Karina Lefebvre a été fauchée mortellement alors qu’elle faisait du patin à roues alignées à Sainte-Barbe le 22 septembre 2012. La jeune femme de 20 ans qui avait revêtu un dossard de sécurité afin d’être visible des automobilistes a été frappée de plein fouet par une voiture de marque Toyota Tercel conduite par Marc-Antoine Lacasse.
Lors du procès, un reconstitutionniste est venu expliquer au juge Hamel qu’il n’y avait aucune trace de freinage sur les lieux de l’accident avant le lieu d’impact. L’expert a établi la vitesse minimale lors de l’impact à 83 km/h. Selon une seconde théorie, l’estimation de vitesse variait entre 87 et 104 km/ h.
La poursuite, représentée par Me Pierre-Olivier Gagnon, prétend que la combinaison vitesse et l’utilisation d’un téléphone cellulaire au volant seraient la cause de l’accident. Un représentant de la compagnie Telus a aussi été appelé à la barre. Il a informé le tribunal que l’appareil cellulaire de Marc-Antoine Lacasse a été utilisé pour envoyer un message texte à 20 h 04 et qu’un message texte a été reçu par l’appareil à 20 h 06. Cependant le représentant n’est pas en mesure de confirmer si le message a été lu. L’appel au 911 en lien avec l’accident a été fait à 20 h 07 par une résidente qui habite à proximité des lieux où s’est déroulée la tragédie.

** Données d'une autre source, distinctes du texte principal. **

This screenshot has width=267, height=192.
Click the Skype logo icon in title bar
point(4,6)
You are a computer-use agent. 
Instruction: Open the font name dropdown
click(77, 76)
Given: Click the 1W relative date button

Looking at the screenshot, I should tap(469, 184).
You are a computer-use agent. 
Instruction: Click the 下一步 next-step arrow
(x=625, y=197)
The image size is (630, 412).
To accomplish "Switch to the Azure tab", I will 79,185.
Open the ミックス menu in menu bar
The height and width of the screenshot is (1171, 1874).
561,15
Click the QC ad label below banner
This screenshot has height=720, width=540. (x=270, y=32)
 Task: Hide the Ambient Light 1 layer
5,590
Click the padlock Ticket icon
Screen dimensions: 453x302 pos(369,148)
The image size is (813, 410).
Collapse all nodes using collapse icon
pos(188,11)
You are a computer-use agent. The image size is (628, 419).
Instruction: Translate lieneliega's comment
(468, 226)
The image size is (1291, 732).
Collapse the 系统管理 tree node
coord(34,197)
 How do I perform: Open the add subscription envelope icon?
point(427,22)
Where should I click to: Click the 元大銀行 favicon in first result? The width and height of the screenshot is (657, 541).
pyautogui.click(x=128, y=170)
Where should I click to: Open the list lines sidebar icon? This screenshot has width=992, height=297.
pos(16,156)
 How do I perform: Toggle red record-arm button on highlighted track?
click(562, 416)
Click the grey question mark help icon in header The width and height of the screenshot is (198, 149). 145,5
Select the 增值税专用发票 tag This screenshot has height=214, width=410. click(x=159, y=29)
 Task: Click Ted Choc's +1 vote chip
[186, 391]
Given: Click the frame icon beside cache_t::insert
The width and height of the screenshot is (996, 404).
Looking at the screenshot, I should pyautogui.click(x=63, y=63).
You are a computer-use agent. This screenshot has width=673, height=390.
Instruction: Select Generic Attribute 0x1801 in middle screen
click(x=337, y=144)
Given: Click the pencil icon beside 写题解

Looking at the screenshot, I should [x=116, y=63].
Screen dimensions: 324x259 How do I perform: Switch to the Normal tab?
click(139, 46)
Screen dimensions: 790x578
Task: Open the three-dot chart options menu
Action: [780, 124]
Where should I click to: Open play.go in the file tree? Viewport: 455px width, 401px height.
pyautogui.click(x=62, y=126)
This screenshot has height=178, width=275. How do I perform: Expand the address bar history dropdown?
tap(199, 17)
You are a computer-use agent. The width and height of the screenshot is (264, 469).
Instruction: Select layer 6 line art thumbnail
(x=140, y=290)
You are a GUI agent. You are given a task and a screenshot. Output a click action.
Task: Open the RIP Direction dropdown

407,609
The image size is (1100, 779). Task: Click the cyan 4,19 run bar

Il a aussi été possible d’apprendre que la victime se trouvait au centre de la chassée lors de l’impact «L’accusé prétend qu’il a vu la victime environ entre 75 et 100 pieds avant l’impact, indique Me Pierre-Olivier Gagnon. Cependant, il n’y a aucune trace de freinage avant l’impact. Il dit qu’il a tenté de l’éviter en allant vers sa gauche et que la victime s’est jetée sur le même côté.»
La défense, qui est assurée par Me Martin Pilotte et Me Cynthia Beaumier, a exposé une théorie à l’opposée. Selon la thèse, présentée, Marc-Antoine Lacasse n’utilisait pas son téléphone cellulaire puisque l’appareil était fermé. Un témoin, Louis Huet, est venu expliquer au juge Hamel qu’il se trouvait au même endroit que l’accusé quelques heures avant la tragédie. «L’homme jouait au golf au Club de golf de Valleyfield et Marc-Antoine Lacasse y travaillait, précise Me Pilotte. Il a demandé à M. Huet s’il avait une charge puisque son téléphone cellulaire était pratiquement à plat. Cependant, comme le témoin n’en avait pas, il n’a pas été en mesure de recharger son cellulaire.»
Un expert en défense est aussi venu estimer la vitesse à laquelle Marc-Antoine Lacasse circulait entre 64 et 75 km/h. Toujours selon la théorie de la défense, la victime se trouvait au centre de la voie inverse lors de l’accident et non en bordure de route et qu’après l’impact, la victime aurait été traînée sur une bonne distance par le véhicule de Marc-Antoine Lacasse.